Closing is not the end of the compliance timeline. The 30 days following closing carry a series of mandatory filings and notifications.

(a) Legal Affairs Bureau registration update. Changes to directors, representative directors, and the paid-in capital record must be filed with the competent Legal Affairs Bureau (法務局) under 会社法. The statutory filing deadline for director changes is two weeks from the date of the change. Failure to register within the statutory period carries a fine.

(b) Tax office notification. Changes to the representative director or the company's management structure must be notified to the relevant zeimusho (税務署). Where the acquisition triggers a change in the corporate tax consolidation structure, additional filings apply.

(c) Social insurance and pension notifications. If the acquisition triggers changes to the entity's labor and social insurance profile, notifications to the Japan Pension Service (日本年金機構) and the relevant Labor Standards Inspection Office (労働基準監督署) must be filed within statutory windows.

(d) FEFTA post-closing notification. Certain categories of FEFTA prior-notifications require a notification of completion of the investment within 45 days post-closing. Confirm whether this obligation applies based on the notification category filed pre-closing.

(e) Regulatory change-of-control notifications. For licenses with post-closing notification obligations (identified in the pre-closing checklist), file with the relevant ministry within the prescribed window. Late filing creates regulatory exposure and, in some cases, invalidates the license.

(f) Employee communications. Under Labor Standards Act (労働基準法), where employment terms change as a result of the acquisition, proper process applies. A share deal does not change the employer entity; the target KK remains the employer. Material changes to employment conditions require consent or appropriate notice.


How Aplash Can Help with Pre-Closing and Closing Coordination

Aplash's M&A advisory scope covers the regulatory and corporate coordination layer of the signing-to-closing period.
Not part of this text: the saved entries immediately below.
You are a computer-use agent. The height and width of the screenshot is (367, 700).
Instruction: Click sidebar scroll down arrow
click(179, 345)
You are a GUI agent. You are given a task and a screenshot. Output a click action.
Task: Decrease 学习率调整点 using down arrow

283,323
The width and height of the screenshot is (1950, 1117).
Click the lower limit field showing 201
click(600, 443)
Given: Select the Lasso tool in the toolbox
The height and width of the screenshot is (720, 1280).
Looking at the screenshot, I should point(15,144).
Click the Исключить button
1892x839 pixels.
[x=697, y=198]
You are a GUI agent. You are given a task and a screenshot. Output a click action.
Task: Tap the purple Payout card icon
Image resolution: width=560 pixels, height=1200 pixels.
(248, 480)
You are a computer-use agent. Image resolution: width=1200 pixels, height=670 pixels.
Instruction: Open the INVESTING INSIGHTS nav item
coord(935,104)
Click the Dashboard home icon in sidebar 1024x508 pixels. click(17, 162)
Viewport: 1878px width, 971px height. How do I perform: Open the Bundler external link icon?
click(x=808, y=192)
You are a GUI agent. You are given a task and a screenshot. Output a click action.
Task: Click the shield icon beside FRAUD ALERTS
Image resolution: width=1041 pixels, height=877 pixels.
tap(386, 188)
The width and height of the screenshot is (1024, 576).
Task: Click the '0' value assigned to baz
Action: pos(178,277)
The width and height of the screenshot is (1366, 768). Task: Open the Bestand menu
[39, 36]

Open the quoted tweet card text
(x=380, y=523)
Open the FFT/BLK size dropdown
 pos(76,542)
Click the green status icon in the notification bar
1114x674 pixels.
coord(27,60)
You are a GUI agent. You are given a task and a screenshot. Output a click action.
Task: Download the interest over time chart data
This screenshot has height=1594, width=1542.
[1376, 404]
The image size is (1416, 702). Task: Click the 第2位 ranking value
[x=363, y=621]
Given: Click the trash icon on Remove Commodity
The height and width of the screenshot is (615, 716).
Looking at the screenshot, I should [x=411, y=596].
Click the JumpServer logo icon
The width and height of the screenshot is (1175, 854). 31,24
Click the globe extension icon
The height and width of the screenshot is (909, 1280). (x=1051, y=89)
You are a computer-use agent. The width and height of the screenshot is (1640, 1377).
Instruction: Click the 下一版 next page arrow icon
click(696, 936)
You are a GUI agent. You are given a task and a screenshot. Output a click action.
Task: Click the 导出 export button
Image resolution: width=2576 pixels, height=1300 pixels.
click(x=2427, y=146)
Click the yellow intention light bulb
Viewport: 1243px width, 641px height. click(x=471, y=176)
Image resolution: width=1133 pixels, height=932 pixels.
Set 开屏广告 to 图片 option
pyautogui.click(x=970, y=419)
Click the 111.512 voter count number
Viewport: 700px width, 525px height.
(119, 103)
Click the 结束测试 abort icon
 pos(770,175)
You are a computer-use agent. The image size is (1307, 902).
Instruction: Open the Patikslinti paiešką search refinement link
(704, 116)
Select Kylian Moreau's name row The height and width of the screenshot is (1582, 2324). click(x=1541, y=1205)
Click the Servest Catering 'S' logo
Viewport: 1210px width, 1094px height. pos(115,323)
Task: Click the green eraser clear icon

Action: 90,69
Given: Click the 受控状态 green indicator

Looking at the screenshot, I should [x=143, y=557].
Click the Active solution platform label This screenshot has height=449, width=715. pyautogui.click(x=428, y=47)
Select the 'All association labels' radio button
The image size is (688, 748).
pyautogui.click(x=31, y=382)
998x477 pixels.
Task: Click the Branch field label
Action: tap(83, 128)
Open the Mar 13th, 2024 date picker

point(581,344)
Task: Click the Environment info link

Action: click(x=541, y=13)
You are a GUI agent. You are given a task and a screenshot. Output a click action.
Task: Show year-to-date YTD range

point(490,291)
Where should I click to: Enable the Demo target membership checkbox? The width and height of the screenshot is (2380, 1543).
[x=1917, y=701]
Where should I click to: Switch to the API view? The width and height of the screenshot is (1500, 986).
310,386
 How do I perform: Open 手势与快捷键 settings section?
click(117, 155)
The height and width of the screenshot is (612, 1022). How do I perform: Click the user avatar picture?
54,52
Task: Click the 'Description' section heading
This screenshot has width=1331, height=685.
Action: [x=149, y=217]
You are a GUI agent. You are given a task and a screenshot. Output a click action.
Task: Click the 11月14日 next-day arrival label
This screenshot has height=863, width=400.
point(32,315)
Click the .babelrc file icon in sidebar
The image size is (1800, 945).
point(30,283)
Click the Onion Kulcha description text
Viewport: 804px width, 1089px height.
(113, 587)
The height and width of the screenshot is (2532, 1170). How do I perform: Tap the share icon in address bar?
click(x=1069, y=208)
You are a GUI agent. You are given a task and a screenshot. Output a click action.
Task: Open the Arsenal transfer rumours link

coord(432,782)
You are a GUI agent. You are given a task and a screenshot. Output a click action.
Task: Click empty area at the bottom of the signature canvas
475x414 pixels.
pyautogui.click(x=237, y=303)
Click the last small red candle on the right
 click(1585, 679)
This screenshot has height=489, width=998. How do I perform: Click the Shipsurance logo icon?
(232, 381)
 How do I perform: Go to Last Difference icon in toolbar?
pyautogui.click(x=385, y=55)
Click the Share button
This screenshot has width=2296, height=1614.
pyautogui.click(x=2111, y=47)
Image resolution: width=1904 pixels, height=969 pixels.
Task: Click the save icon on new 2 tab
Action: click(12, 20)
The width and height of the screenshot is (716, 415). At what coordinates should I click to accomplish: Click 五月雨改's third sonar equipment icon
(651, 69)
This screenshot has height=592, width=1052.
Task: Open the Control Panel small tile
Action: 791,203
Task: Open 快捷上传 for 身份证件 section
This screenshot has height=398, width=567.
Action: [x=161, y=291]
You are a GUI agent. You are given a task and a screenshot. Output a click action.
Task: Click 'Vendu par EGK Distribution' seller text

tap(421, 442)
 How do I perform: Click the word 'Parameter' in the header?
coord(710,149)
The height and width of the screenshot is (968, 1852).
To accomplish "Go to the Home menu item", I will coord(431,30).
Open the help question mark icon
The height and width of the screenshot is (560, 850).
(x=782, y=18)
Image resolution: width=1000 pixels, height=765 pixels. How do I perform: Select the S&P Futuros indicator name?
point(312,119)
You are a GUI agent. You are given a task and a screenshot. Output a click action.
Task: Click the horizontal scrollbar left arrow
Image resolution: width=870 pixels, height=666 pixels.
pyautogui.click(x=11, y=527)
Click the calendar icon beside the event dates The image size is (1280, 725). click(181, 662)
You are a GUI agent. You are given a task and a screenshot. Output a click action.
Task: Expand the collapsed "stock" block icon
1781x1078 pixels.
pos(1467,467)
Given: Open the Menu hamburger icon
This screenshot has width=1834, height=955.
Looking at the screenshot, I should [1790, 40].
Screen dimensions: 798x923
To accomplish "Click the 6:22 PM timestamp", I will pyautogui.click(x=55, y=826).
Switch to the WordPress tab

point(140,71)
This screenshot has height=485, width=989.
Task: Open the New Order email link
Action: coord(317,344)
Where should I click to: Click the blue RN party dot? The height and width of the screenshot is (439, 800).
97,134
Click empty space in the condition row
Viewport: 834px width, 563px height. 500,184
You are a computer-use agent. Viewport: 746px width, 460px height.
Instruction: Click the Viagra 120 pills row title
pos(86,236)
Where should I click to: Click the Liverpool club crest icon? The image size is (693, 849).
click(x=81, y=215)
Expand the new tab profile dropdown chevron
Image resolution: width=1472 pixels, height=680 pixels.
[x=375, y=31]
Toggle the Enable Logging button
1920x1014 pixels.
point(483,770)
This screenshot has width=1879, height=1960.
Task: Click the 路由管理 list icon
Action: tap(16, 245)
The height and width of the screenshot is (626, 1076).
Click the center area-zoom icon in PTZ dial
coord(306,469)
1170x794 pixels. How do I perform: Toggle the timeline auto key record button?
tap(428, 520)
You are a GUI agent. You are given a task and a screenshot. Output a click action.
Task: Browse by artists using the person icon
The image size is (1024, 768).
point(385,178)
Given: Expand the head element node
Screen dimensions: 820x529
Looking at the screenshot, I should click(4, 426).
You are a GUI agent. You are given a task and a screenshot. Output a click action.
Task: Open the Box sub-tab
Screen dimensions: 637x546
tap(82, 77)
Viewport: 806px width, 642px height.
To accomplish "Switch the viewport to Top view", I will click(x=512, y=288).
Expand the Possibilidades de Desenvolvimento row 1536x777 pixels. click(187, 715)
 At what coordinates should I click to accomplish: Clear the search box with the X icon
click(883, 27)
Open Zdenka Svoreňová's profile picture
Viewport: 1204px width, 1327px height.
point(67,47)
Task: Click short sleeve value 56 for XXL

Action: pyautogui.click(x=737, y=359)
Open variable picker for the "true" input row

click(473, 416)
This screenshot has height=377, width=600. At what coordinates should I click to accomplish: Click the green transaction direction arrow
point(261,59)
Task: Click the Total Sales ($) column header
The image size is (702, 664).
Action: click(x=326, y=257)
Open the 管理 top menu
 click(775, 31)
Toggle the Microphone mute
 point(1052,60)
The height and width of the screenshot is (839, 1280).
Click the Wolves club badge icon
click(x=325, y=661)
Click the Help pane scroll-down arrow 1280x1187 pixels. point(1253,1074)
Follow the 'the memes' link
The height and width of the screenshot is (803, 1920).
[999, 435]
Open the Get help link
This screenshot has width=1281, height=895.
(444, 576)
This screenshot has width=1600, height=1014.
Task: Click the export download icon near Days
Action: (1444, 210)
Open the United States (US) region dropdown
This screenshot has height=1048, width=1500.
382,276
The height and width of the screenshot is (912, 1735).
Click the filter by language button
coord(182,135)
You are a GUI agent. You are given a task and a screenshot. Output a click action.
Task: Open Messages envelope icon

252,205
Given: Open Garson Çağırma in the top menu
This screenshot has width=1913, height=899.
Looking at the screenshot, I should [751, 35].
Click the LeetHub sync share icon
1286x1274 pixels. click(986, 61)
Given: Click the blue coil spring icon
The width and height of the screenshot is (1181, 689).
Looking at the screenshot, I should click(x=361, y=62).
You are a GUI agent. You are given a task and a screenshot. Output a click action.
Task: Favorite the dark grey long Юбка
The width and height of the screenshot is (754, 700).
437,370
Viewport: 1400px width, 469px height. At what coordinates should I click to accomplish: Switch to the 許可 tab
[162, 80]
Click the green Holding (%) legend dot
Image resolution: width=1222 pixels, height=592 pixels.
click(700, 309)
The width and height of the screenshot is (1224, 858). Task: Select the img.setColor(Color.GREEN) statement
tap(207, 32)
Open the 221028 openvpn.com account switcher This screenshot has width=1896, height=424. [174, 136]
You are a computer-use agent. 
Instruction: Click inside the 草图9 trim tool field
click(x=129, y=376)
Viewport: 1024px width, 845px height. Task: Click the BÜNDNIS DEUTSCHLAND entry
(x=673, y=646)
This includes:

(a) FEFTA prior-notification management: assessing designated-sector applicability, preparing and submitting the notification through the Bank of Japan, monitoring the review window, and advising on CP language to reflect actual clearance mechanics.

(b) JFTC pre-merger notification coordination: threshold analysis, preparation of the notification package, and liaison during the waiting period, with parallel coordination where HSR or other jurisdictions are involved.

(c) License transfer and regulatory continuity analysis: mapping target licenses against deal structure, identifying pre- and post-closing notification obligations, and coordinating with relevant ministries.

(d) Closing deliverables coordination: preparing or reviewing the closing checklist against SPA requirements, coordinating execution of Japanese-language corporate documents, and confirming registry and seal delivery mechanics.

(e) Post-closing registration and notification filings: Legal Affairs Bureau director change filings, tax office notifications, and ministerial change-of-control filings in the 30-day window.

The signing-to-closing phase in a Japan acquisition is operationally intensive. Regulatory CP workstreams, particularly FEFTA and JFTC, must be initiated on the day of signing, not when other workstreams are complete. Parallel execution across all tracks is the only way to hold the closing timeline.


This article is informational only and does not constitute legal, tax, or regulatory advice. Consult a qualified advisor before acting on the content.